CONSIGNES |
A) Restituez tel quel un passage du récit de la lame de fond : commencez aux mots « Quelques secondes après, il » et arrêtez-vous après « fond de l’eau. ».
B) Dans le récit de la lame de fond, réécrivez sous forme de liste courte le paragraphe qui commence par « Quelques secondes après », en gardant ses faits essentiels.

PAGE |
-=-=-=-=-

Je le regarde et lui dis que mon père est en bas, il ne va pas bien. Et puis, je retourne dans le silence. De ma mère, je ne demanderai pour le moment aucune nouvelle. Ni des autres personnes présentes. Mon cerveau me préserve et gère une information à la fois.
Je suis sidérée par la violence du scénario. Il y a quelques minutes, nous étions sur la jetée, cheveux au vent. Denis, mon cousin de 18 ans, chantait Tino Rossi…« La mer ». Et puis, par instinct, j’ai tourné le dos à l’océan et ai retenu ma respiration. Sans raison, je me tenais prête.
Quelques secondes après, il y eut l’impact de la vague, ce qu’on me dira être, par la suite, une lame de fond. Un gros bouillon qui m’emporte, j’ai la sensation de voler au-dessus du port. C’est extrêmement bruyant. Je crie, l’eau entre dans ma bouche, et dans mon nez. J’appréhende l’atterrissage. Je suis projetée au fond de l’eau.
Un nouveau choc…mon corps s’enfonce dans l’obscurité de cette immensité.
J’ai le réflexe de vouloir remonter à la surface, mon duffle-coat est lourd. Je ne vois rien, je n’ai pas encore touché le fond. Je n’ai aucun repère, je nage vers ce que je pense être la surface. Enfin, ma tête sort de l’eau, je prends une grande inspiration. Je cligne des yeux, le ciel gris, la mer brune, agitée, les cris, les pleurs et face à moi, flottant, ce visage connu, aimé mais sans vie. Ma main qui secoue, ma voix timide, trop timide qui appelle, j’ai si peur du silence en retour.
Ca sera le silence. Je ne pensais pas que ça pouvait être aussi violent. J’aurais préféré entendre des cris, de douleur, de peur, mais pas ça…pas le silence. Pas ce regard sans vie. Pas cette fin qui ne s’est pas annoncée. Ces mots qui ne seront plus dits, tous ces moments qui ne deviendront pas des souvenirs…j’aurais voulu, au moins te dire au revoir.

-=-=-=-=-

DONNÉES FOURNIES |
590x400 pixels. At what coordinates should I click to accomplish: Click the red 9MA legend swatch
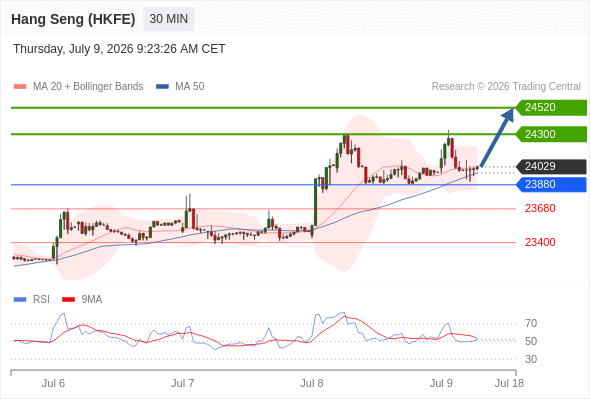pyautogui.click(x=68, y=300)
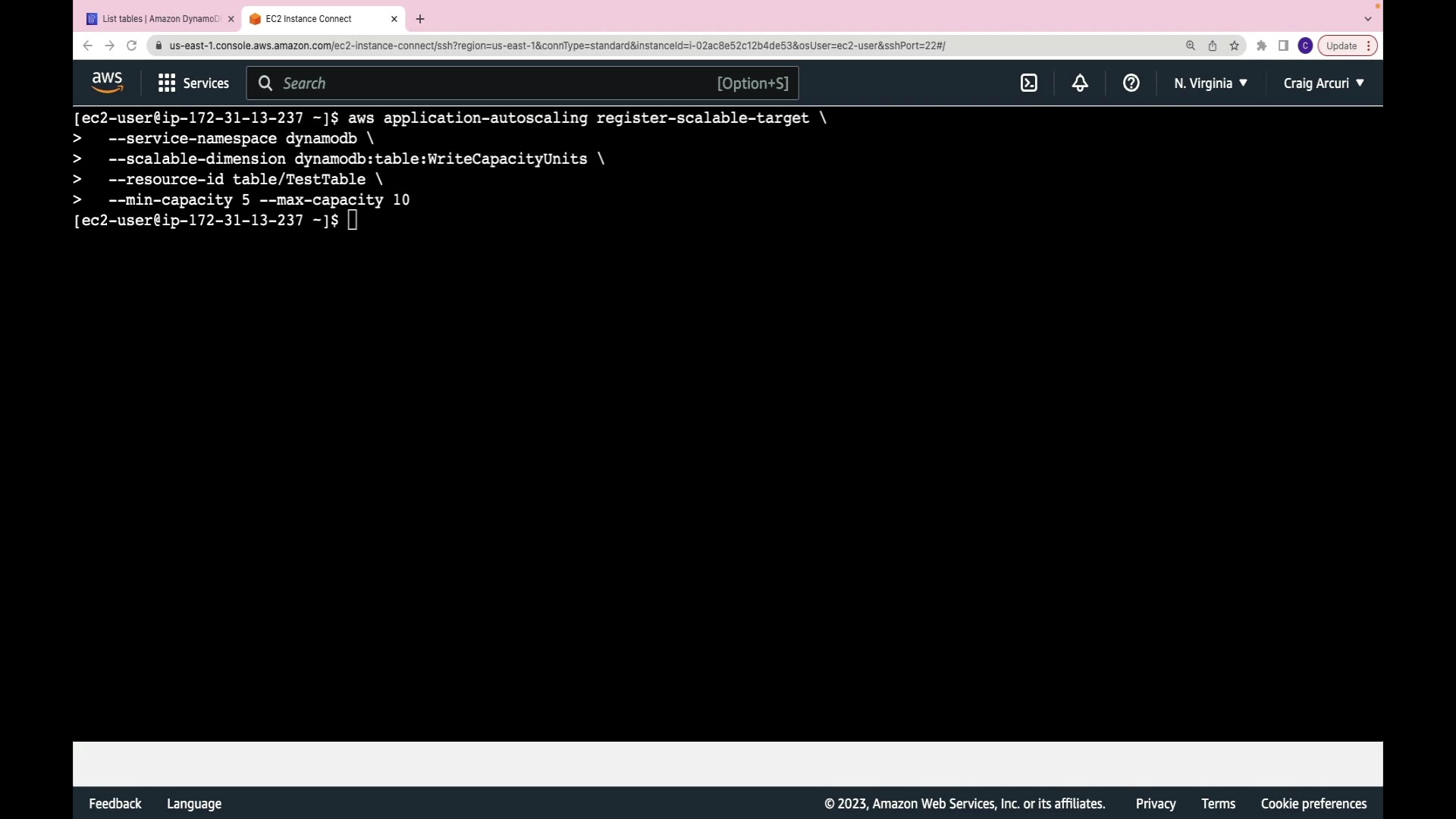Toggle the browser side panel
This screenshot has height=819, width=1456.
pyautogui.click(x=1283, y=46)
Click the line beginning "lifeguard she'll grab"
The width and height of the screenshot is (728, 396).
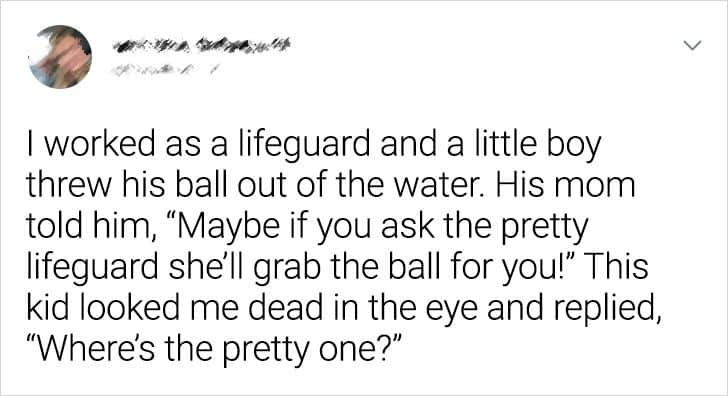coord(338,268)
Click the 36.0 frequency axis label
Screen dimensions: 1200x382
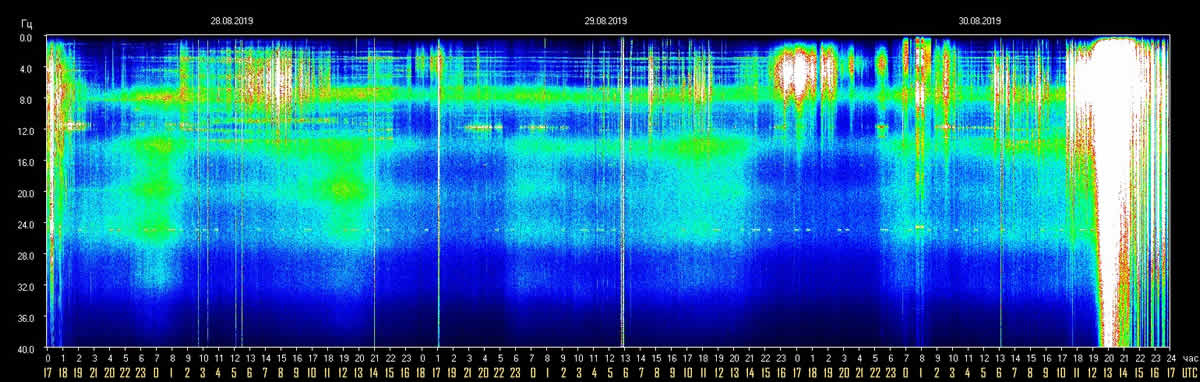point(24,318)
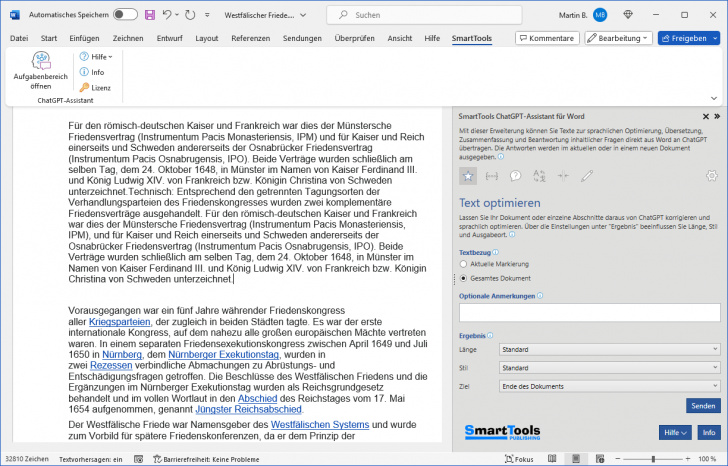The image size is (728, 466).
Task: Open the gear settings icon in panel
Action: pyautogui.click(x=711, y=175)
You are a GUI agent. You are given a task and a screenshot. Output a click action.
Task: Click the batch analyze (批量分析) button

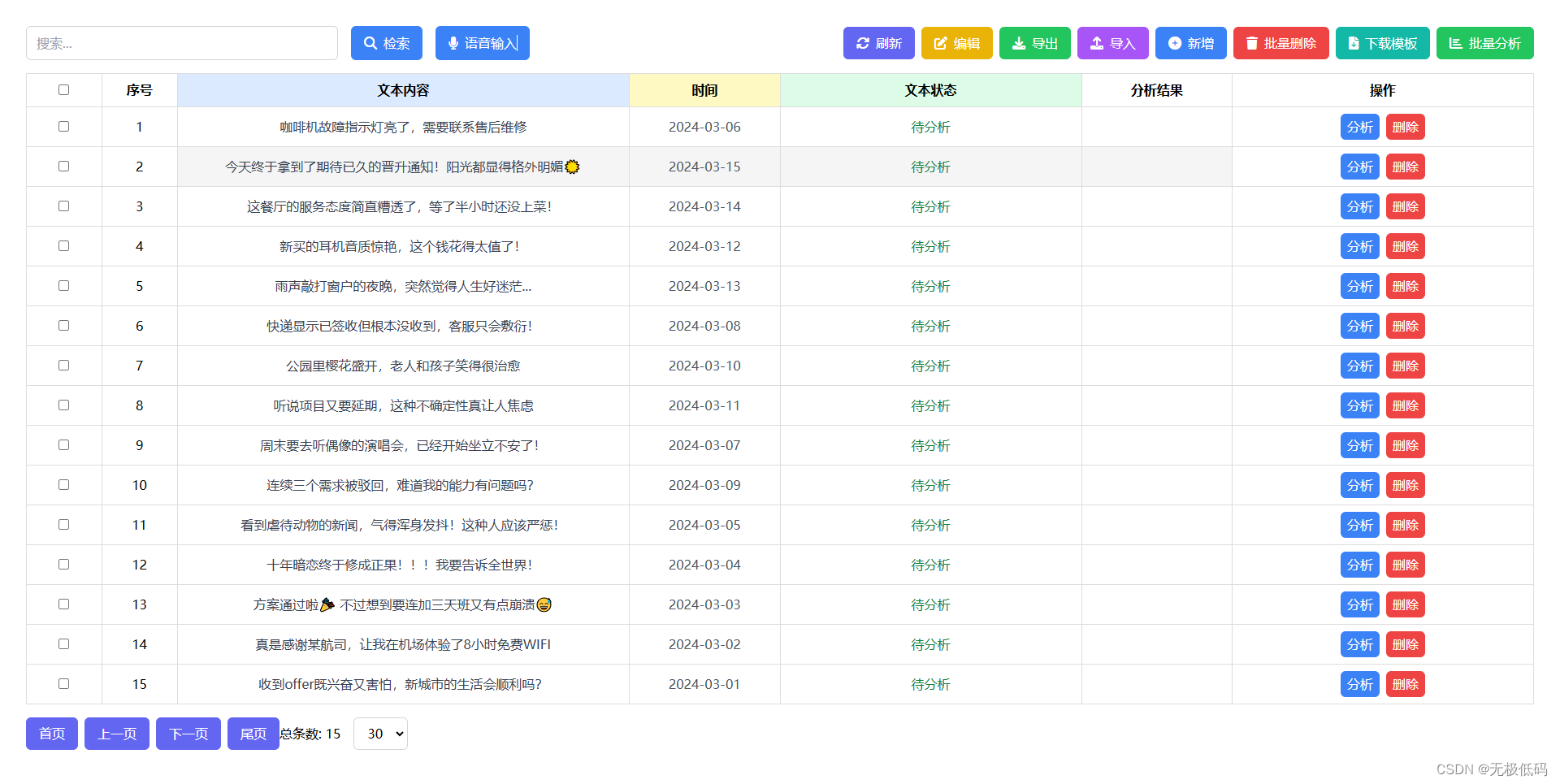coord(1484,43)
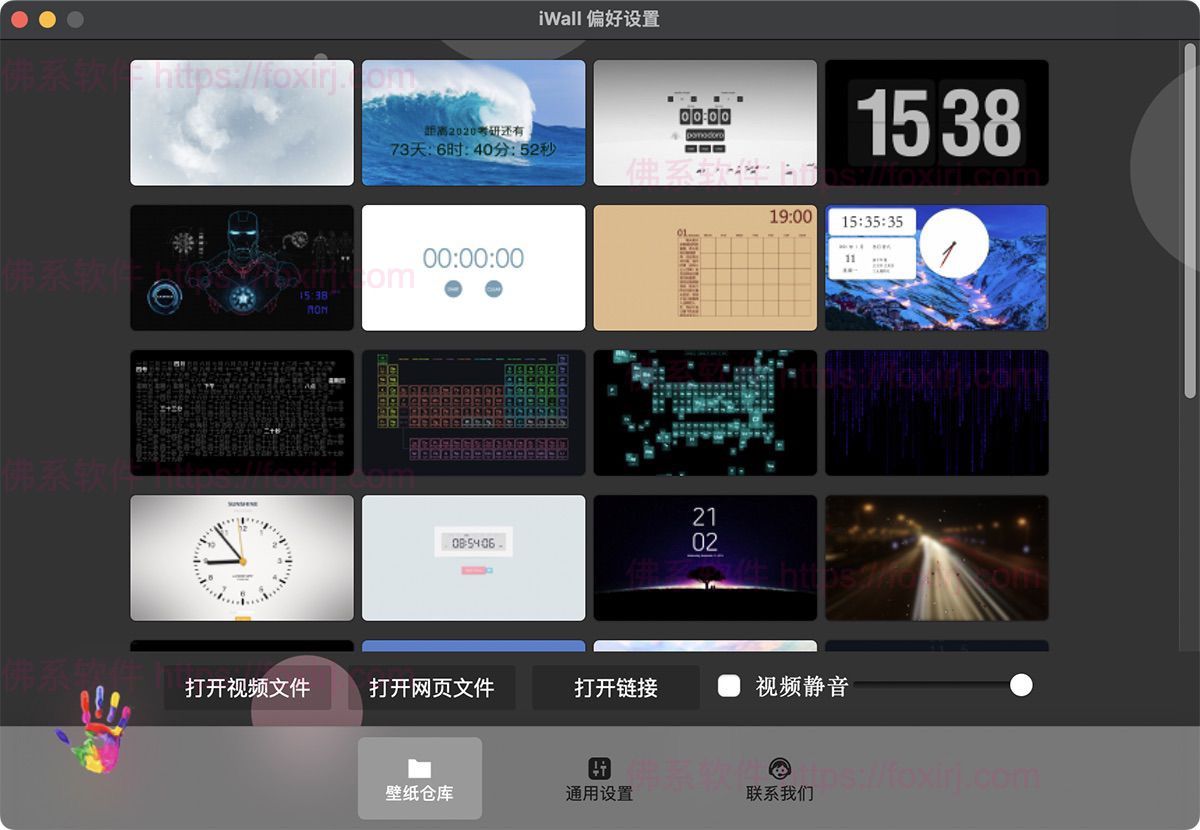Click the 打开网页文件 button

(x=431, y=688)
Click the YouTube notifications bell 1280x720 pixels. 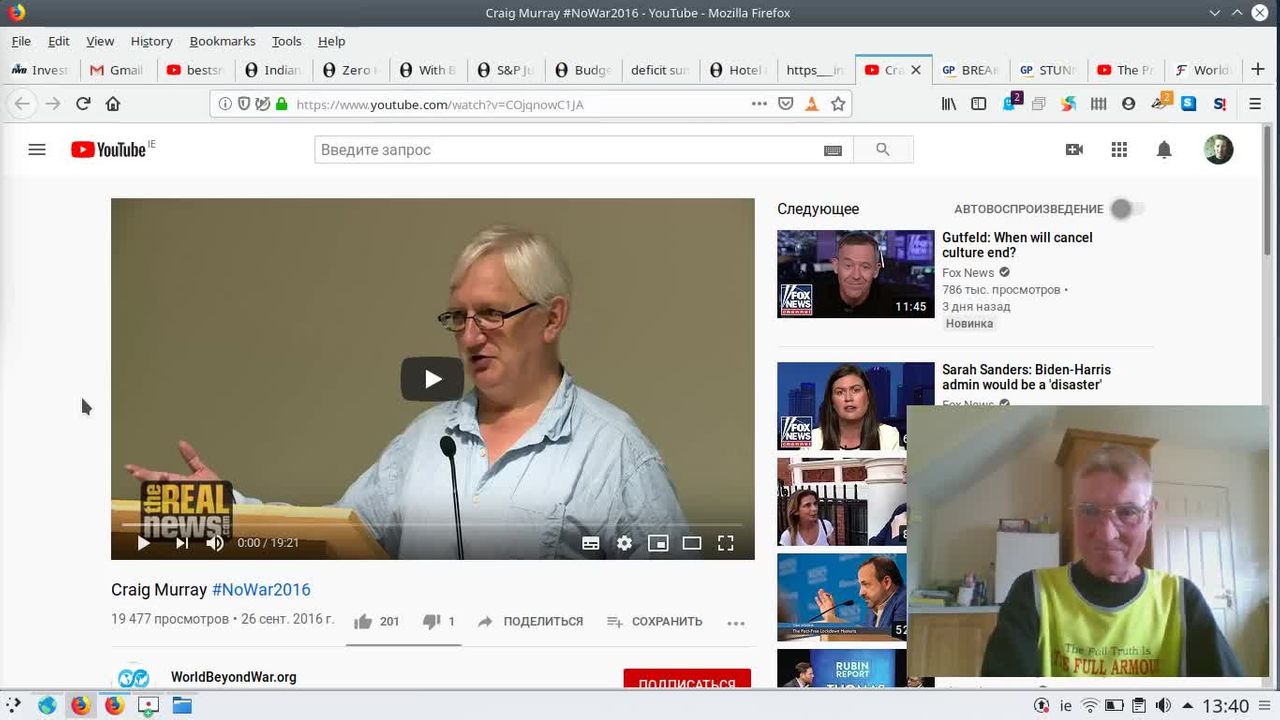tap(1164, 150)
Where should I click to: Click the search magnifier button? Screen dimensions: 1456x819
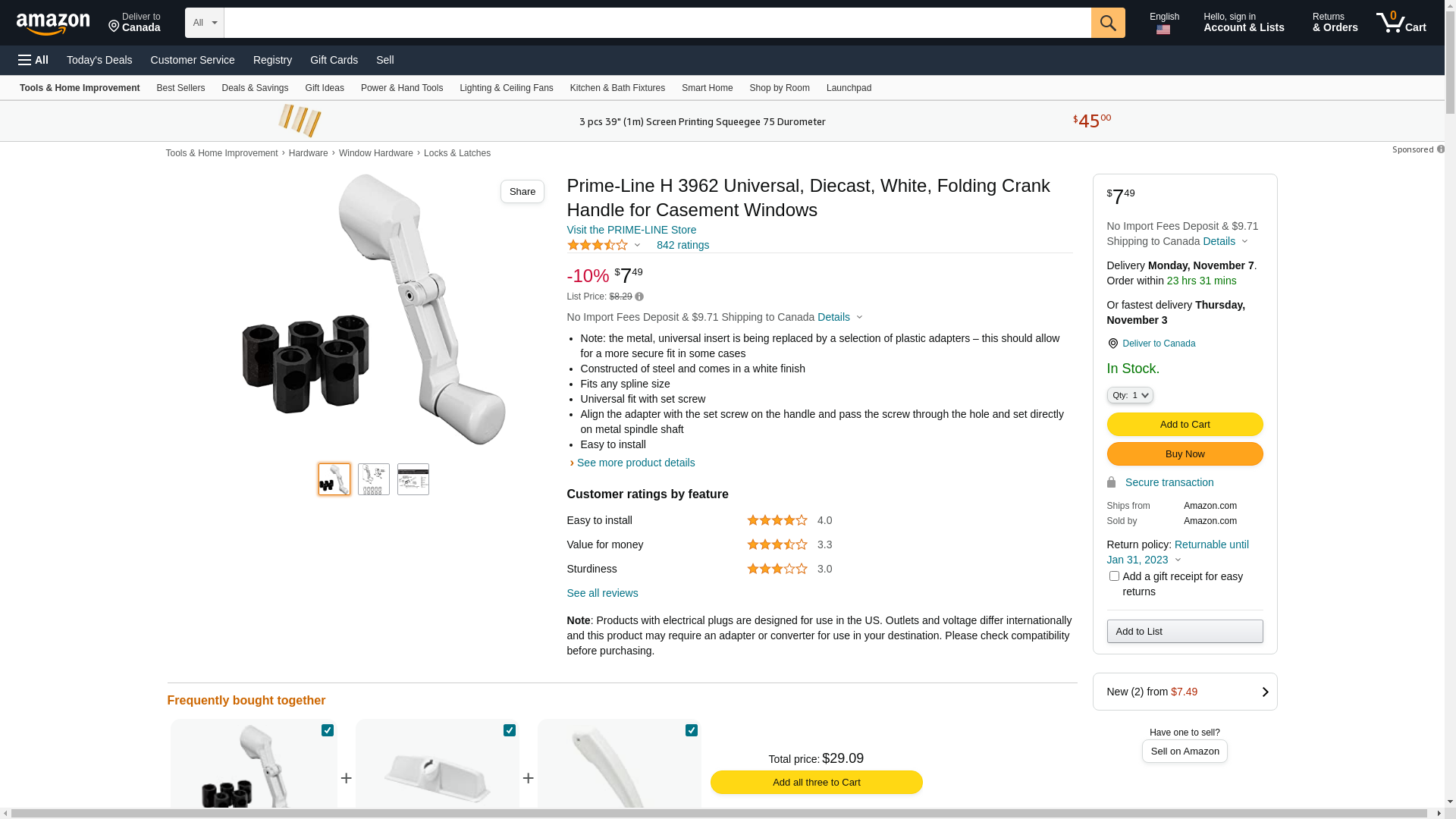1108,23
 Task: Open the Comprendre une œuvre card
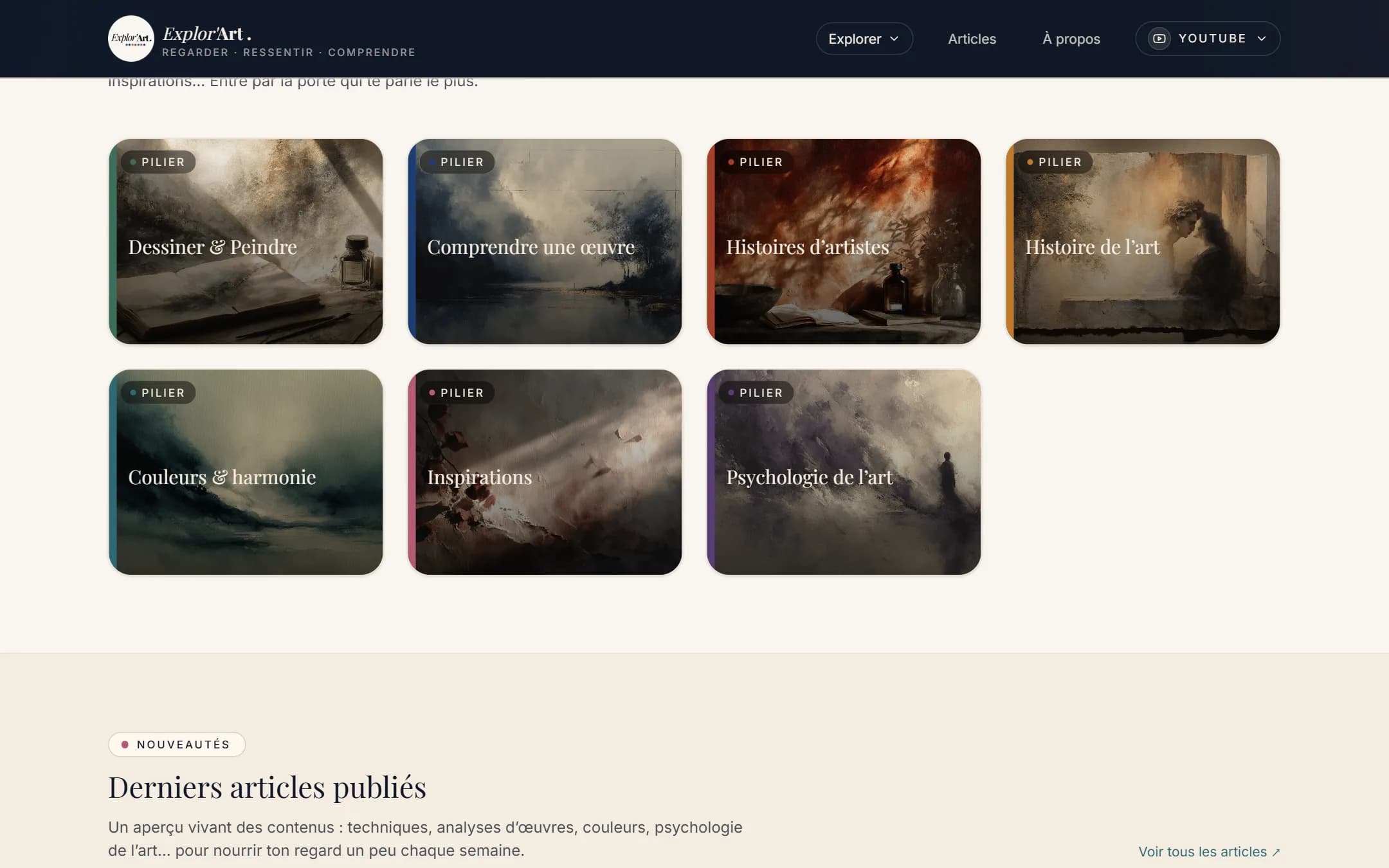[x=545, y=241]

-=-=-=-=-

RÉPONSES DANS L'ORDRE |
A)
Quelques secondes après, il y eut l’impact de la vague, ce qu’on me dira être, par la suite, une lame de fond. Un gros bouillon qui m’emporte, j’ai la sensation de voler au-dessus du port. C’est extrêmement bruyant. Je crie, l’eau entre dans ma bouche, et dans mon nez. J’appréhende l’atterrissage. Je suis projetée au fond de l’eau.

B)
- Quelques secondes plus tard, la vague frappe. On me dira ensuite que c'était une lame de fond.
- Un gros bouillon m'emporte et j'ai l'impression de voler au-dessus du port, dans un bruit extrême.
- Je crie, l'eau m'entre dans la bouche et le nez.
- Je redoute l'atterrissage, puis je suis projetée au fond de l'eau.